## What the task requires
Where the word "will" appears in a line of the entries below, count that line and give the total alone.

** The data follows **

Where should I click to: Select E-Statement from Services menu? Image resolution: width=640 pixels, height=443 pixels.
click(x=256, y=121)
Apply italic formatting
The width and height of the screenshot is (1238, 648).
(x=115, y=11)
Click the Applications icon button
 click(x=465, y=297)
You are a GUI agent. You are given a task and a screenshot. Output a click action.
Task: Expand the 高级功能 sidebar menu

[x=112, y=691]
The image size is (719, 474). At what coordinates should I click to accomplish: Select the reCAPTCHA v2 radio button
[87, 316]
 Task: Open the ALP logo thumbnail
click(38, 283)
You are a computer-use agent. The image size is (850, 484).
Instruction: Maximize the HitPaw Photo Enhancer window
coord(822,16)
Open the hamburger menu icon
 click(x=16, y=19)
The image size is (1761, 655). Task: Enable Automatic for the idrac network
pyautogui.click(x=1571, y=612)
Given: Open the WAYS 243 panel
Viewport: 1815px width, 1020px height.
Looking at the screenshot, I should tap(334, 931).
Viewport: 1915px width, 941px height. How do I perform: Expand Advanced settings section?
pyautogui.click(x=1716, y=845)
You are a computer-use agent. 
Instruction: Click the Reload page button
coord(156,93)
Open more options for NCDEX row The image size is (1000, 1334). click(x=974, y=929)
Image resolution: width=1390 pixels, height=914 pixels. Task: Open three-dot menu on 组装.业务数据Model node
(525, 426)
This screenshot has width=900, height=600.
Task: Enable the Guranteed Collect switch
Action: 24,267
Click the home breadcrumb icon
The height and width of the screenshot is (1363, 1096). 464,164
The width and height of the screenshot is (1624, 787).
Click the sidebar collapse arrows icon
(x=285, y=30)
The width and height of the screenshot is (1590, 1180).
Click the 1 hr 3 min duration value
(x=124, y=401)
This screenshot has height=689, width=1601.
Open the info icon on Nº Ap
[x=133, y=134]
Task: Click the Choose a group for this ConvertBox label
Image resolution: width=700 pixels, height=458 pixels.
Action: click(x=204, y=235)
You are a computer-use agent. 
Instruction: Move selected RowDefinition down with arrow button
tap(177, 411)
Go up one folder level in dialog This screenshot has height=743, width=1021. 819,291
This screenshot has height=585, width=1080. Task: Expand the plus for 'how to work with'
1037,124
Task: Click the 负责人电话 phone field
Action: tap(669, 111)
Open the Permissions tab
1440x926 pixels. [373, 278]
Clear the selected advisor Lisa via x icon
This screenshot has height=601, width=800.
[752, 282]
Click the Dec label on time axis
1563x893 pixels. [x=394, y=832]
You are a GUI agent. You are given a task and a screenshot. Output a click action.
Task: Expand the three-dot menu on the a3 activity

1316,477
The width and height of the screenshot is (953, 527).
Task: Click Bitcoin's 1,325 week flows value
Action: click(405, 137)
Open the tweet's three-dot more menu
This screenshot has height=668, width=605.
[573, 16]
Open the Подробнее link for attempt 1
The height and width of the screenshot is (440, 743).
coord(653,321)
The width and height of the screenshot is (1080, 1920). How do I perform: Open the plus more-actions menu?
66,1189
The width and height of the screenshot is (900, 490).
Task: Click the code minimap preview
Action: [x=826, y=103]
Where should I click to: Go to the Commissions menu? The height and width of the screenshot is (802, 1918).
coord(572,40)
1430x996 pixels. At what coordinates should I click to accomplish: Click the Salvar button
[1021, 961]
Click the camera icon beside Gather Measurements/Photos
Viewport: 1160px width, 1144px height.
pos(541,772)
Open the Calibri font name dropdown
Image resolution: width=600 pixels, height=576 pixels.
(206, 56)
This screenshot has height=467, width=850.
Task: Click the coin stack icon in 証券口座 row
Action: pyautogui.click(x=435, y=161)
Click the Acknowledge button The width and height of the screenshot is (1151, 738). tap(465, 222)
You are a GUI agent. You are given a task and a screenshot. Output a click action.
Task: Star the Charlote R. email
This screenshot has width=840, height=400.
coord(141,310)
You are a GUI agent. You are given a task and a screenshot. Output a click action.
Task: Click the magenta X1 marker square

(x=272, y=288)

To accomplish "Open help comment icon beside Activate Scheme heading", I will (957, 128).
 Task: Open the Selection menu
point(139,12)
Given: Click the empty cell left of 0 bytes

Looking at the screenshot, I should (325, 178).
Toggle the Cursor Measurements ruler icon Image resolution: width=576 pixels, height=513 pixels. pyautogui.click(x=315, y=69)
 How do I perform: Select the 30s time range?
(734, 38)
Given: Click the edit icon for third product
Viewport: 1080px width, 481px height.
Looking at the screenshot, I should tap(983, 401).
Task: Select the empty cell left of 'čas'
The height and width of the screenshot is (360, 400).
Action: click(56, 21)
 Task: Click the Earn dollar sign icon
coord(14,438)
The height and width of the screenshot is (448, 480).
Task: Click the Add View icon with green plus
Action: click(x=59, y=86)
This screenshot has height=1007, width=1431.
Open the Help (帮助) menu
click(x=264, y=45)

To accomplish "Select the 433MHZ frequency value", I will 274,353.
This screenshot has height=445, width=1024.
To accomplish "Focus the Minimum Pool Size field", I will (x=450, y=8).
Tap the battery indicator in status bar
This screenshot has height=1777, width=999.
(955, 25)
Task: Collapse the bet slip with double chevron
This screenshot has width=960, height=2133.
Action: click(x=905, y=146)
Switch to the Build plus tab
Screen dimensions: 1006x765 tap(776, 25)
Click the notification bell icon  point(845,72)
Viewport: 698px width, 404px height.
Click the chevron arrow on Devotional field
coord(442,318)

** End of The data **

## Solution to this problem
3